**Exercise goal:** Below are records; how many of their lines hold the string "agent"? Reply with nothing but the number.

[Collected data]

★ ★ ★ ★ ★

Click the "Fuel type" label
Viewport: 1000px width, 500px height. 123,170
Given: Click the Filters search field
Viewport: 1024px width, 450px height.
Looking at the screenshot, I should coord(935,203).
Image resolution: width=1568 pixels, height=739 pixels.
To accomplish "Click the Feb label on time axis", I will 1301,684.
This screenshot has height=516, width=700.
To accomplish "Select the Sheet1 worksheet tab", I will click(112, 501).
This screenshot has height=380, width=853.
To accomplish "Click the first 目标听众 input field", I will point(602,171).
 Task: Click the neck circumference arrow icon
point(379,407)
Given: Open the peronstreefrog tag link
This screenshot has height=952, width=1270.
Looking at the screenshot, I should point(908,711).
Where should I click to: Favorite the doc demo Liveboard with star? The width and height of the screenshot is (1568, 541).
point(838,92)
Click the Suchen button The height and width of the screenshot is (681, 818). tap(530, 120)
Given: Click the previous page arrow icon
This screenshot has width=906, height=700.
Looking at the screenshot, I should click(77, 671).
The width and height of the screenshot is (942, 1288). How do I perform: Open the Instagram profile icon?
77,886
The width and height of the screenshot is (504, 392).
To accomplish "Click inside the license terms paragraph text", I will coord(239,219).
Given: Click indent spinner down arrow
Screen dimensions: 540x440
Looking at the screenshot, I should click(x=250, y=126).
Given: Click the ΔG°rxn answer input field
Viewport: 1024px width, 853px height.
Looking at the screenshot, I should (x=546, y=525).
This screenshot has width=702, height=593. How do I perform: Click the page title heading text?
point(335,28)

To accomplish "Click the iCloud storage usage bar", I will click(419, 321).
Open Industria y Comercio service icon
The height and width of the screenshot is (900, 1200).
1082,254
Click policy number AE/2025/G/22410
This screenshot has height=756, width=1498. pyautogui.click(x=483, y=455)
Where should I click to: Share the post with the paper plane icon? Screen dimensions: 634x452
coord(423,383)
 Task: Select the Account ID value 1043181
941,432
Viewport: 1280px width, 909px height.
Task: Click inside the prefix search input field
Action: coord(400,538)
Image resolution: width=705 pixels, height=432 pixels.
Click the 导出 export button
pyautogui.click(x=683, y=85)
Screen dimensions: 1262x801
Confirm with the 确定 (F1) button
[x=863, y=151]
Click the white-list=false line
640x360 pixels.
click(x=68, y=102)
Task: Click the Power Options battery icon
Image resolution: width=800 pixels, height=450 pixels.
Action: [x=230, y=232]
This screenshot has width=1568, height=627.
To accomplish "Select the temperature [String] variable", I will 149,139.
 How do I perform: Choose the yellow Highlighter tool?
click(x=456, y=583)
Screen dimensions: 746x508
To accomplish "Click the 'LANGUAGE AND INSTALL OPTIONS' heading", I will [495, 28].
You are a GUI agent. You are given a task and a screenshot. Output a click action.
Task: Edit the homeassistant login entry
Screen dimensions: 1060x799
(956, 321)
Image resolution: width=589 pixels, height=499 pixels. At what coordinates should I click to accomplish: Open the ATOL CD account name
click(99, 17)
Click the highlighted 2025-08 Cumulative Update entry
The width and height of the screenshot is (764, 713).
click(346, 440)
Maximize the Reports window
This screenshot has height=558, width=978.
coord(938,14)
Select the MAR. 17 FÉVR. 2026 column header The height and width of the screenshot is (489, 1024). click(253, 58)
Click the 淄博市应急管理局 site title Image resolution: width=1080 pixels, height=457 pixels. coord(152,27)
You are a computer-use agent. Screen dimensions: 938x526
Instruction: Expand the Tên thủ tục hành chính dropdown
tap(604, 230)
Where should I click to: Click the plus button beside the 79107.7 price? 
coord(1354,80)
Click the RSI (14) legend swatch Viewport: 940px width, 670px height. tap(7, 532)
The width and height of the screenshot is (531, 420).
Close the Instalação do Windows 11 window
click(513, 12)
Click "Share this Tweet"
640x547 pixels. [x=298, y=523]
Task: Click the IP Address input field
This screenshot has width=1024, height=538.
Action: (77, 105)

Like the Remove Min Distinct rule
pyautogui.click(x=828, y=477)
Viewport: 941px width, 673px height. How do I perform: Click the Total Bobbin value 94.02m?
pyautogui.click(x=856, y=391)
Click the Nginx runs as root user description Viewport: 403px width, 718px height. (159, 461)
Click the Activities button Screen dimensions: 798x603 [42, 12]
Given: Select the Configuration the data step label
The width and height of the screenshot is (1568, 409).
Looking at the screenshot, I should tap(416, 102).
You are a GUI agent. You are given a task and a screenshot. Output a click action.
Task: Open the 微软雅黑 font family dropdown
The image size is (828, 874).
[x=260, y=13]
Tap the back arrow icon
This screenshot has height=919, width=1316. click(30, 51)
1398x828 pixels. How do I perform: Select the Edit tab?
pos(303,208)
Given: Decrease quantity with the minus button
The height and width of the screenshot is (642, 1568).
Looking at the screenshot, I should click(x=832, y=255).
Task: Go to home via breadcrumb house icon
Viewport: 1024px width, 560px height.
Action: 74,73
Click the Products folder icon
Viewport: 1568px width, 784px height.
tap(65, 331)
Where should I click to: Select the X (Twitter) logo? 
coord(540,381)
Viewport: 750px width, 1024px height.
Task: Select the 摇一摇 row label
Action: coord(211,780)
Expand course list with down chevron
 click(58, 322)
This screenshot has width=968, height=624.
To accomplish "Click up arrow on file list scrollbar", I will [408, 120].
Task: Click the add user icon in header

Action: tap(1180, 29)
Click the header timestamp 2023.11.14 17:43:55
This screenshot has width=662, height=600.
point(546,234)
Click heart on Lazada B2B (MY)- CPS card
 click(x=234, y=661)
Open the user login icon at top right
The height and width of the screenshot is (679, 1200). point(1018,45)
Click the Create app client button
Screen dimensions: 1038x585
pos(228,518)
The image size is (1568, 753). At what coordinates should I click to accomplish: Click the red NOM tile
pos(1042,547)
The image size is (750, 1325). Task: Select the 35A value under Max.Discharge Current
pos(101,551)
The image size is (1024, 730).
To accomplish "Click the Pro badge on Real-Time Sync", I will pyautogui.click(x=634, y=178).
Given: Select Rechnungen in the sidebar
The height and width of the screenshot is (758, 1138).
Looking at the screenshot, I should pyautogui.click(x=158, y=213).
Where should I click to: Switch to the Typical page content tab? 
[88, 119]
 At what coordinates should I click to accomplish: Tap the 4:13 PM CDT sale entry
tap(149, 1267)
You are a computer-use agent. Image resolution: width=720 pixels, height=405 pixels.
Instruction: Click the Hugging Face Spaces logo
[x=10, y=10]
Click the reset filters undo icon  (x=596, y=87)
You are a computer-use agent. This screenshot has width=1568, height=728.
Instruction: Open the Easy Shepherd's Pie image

★ ★ ★ ★ ★

**Exercise solution:** 5